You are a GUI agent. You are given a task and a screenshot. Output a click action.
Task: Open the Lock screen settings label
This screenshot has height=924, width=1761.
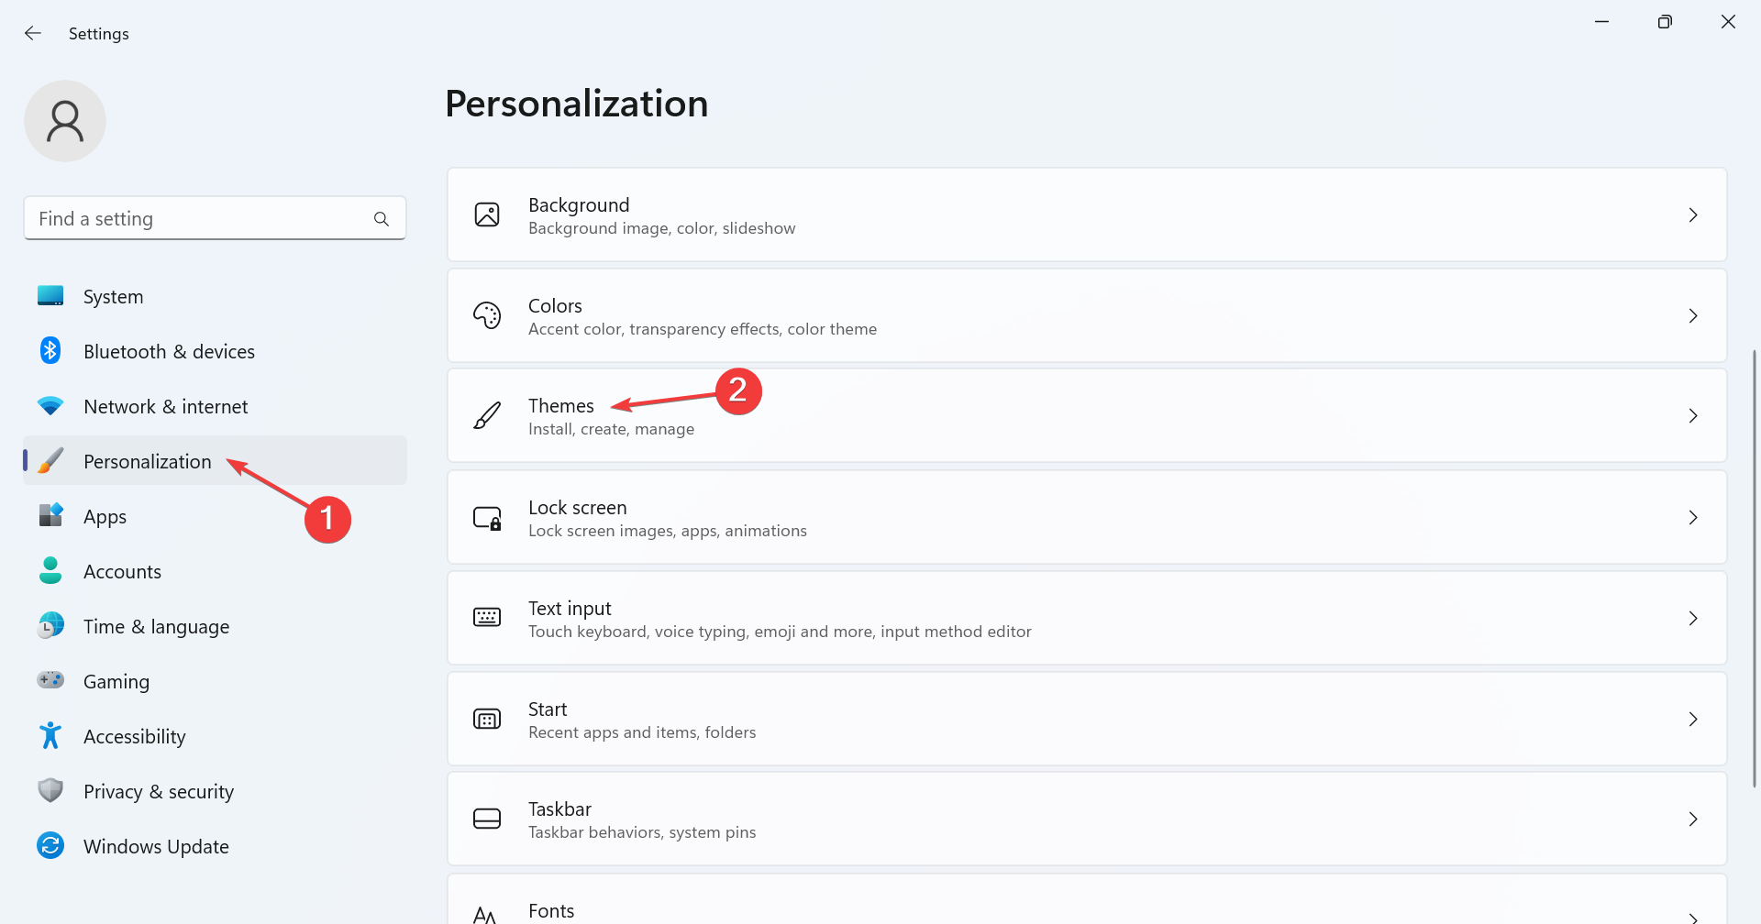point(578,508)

---------------

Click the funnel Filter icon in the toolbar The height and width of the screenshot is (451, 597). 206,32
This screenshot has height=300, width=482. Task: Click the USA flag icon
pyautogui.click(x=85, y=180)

---------------

Work required
Put the records from the line with "You are a GUI" through the line with "point(578,508)" into a two-column CSV with the columns request and answer. Give one row per record, put each value in a single quoted field with line breaks turned into spaces, and leave the pictures out.

Exercise answer
request,answer
"You are a GUI agent. You are given a task and a screenshot. Output a click action. Task: Open the Lock screen settings label This screenshot has height=924, width=1761.","point(578,508)"